Strengthening Risk Awareness and Accountability in Compensation Practices: Clawbacks
Compensation

Globally, there has been an on-going trend to put risk alignment, conduct-related matters, and sustainability to the forefront of corporate activities – mainly driven by regulatory requirements and proxy advisor expectations. Clawbacks are considered one possible instrument in this context.

They have been a common risk alignment tool among European banks and other financial institutions since their introduction in the EU regulatory landscape after the 2008 financial crisis. Most recently, in 2023, clawbacks became mandatory for executives of listed companies in the US.

Market insights in Switzerland

While in other jurisdictions, including the US and the EU (merely for the financial industry), clawbacks are legally required, in Switzerland, the provision of a clawback is to some extend recommended1 but not (yet) mandatory from a legal perspective. Still, large international proxy advisors already expect companies to have clawbacks in their toolbox for effective risk alignment.

In fact, clawbacks are more and more frequently observed in Switzerland with 29% of listed companies having clawbacks in 2021 vs. 22% in 2019. Notably, larger companies are at the forefront in this regard – potentially also because they are in the spotlight and under public scrutiny when it comes to governance best practices. For example, around 80% of the SMI companies have this mechanism in place. In contrast, there are fewer medium and smaller companies which include clawbacks, but with a strong positive trend between 2019 and 2021 (SMIM: from 44% to 63%; SPI Mid: from 15% to 23%; SPI Small: from 8% to 13%).

Typically, clawbacks are foreseen for executives and majorly apply either to their entire variable compensation (51% of clawbacks), or solely to the long-term variable elements (44% of clawbacks). They usually enable the Board of Directors to reclaim the relevant compensation elements for up to three years if certain trigger events occur, such as severe misconduct (61% of clawbacks), illegal activities (54% of clawbacks) or in case of financial restatements (49% of clawbacks).

Despite the focus and scrutiny by proxy advisors, some investors and the public, there are very few publicly known cases where a clawback was actually enforced in Switzerland. This can lead to the question: Are clawbacks an effective tool to achieve the goals regarding accountability and risk alignment mentioned above? Or is it like riding a toothless tiger?

Precedence in Switzerland

A Federal court decision from 2015 has provided some precedence for clawbacks. The main question to assess whether an award would be considered recoupable from a legal perspective is:
• Is the award considered a gratification, i.e., a discretionary element and not a variable compensation element?

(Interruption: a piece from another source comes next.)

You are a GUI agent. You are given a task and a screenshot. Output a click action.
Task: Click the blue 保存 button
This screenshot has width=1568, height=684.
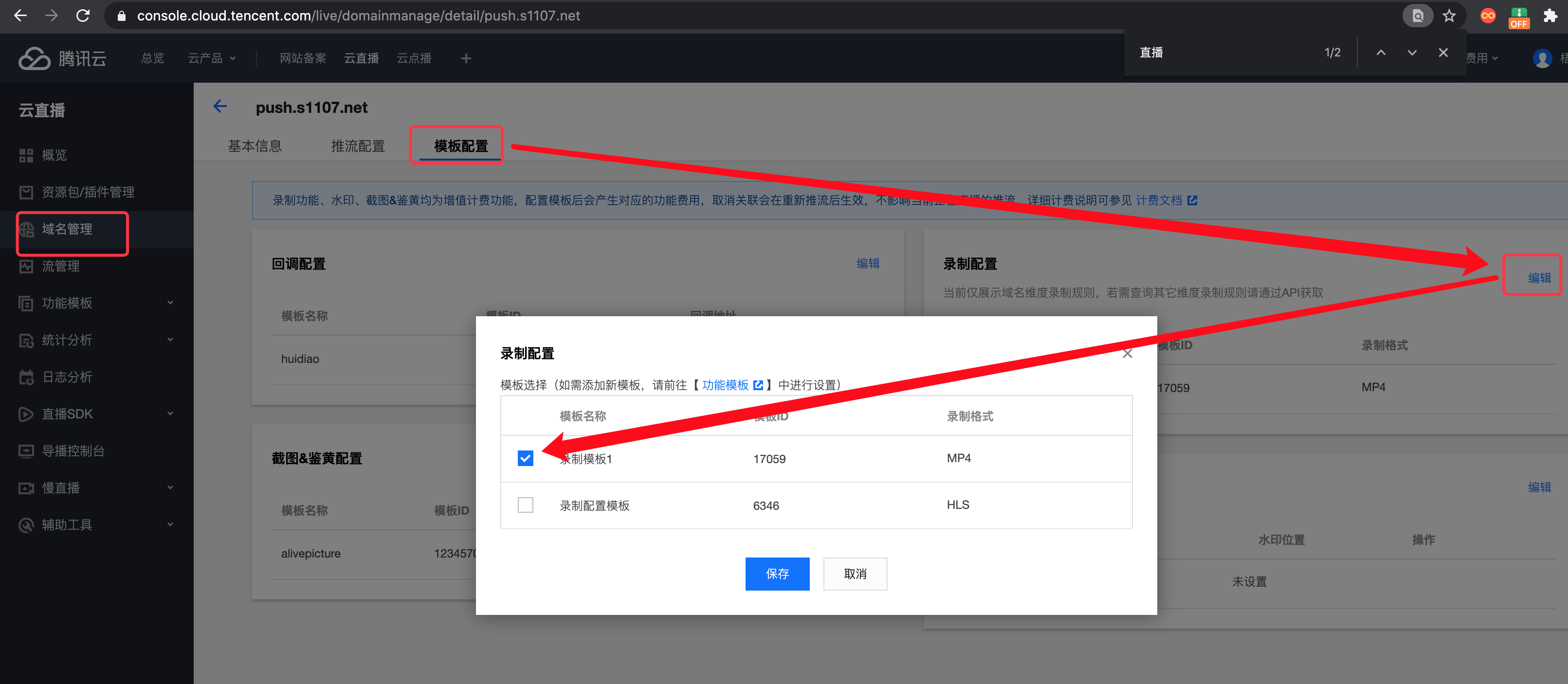(777, 574)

This differentiation has actually been a challenge for labor law experts for a while, but the precedent case also offers some guidelines in this regard, along the following questions:
• How relevant is the variable part in the individual’s overall compensation package on a relative basis and, specifically, does it exceed five times the median Swiss salary?

Depending on these conditions, a potential clawback is enforceable – given the pre-determined trigger conditions occurred.